DATA UNDER STUDY
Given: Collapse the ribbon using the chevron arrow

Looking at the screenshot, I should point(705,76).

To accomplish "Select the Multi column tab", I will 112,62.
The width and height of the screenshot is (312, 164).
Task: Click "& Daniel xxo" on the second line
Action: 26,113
* * *
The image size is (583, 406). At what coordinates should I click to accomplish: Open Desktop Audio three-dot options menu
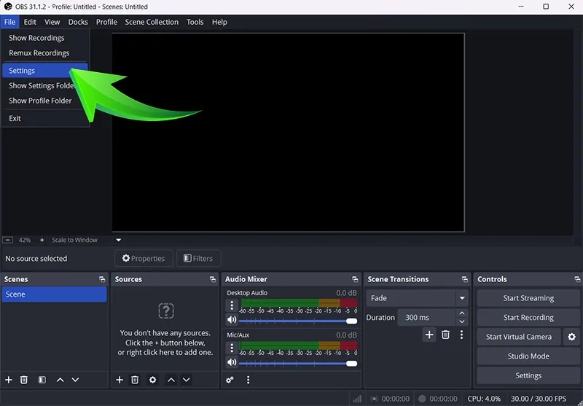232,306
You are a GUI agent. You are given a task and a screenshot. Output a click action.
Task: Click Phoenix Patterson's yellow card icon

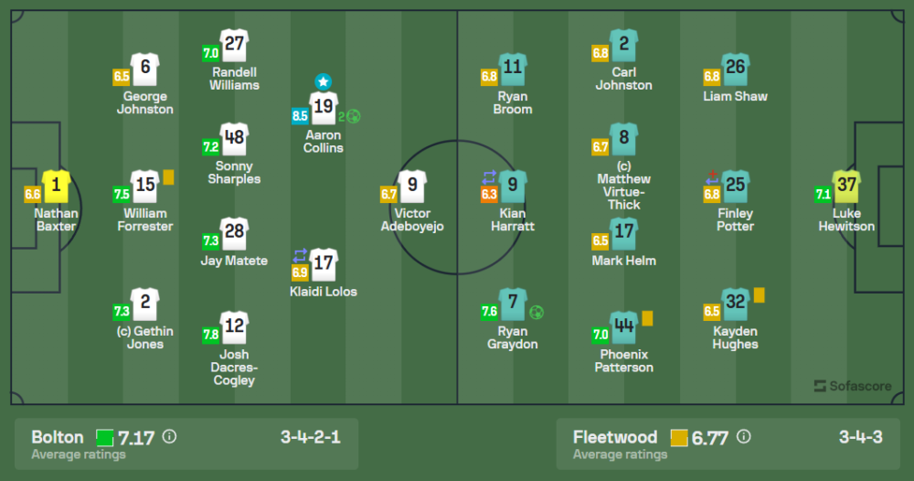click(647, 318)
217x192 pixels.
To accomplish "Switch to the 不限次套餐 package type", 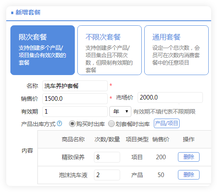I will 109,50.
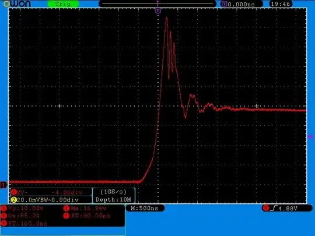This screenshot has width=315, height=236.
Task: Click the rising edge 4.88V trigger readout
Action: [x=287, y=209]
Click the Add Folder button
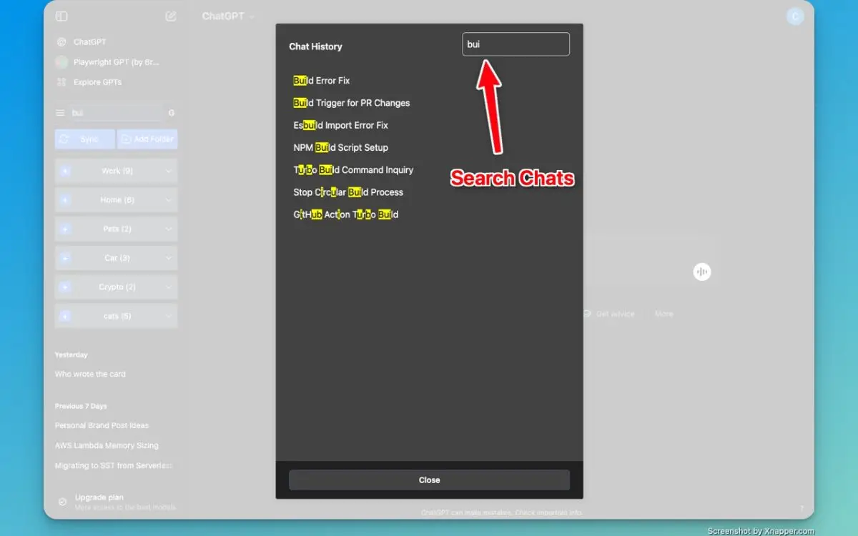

AIM OF THE TASK
With the pictures omitted, print the lines above exactly, beginning at the line with "You are a GUI" and going on through the line with "217x192 pixels.".

RESULT OF THE EXERCISE
You are a GUI agent. You are given a task and a screenshot. Output a click action.
Task: Click Phoenix Patterson's yellow card icon

click(647, 318)
217x192 pixels.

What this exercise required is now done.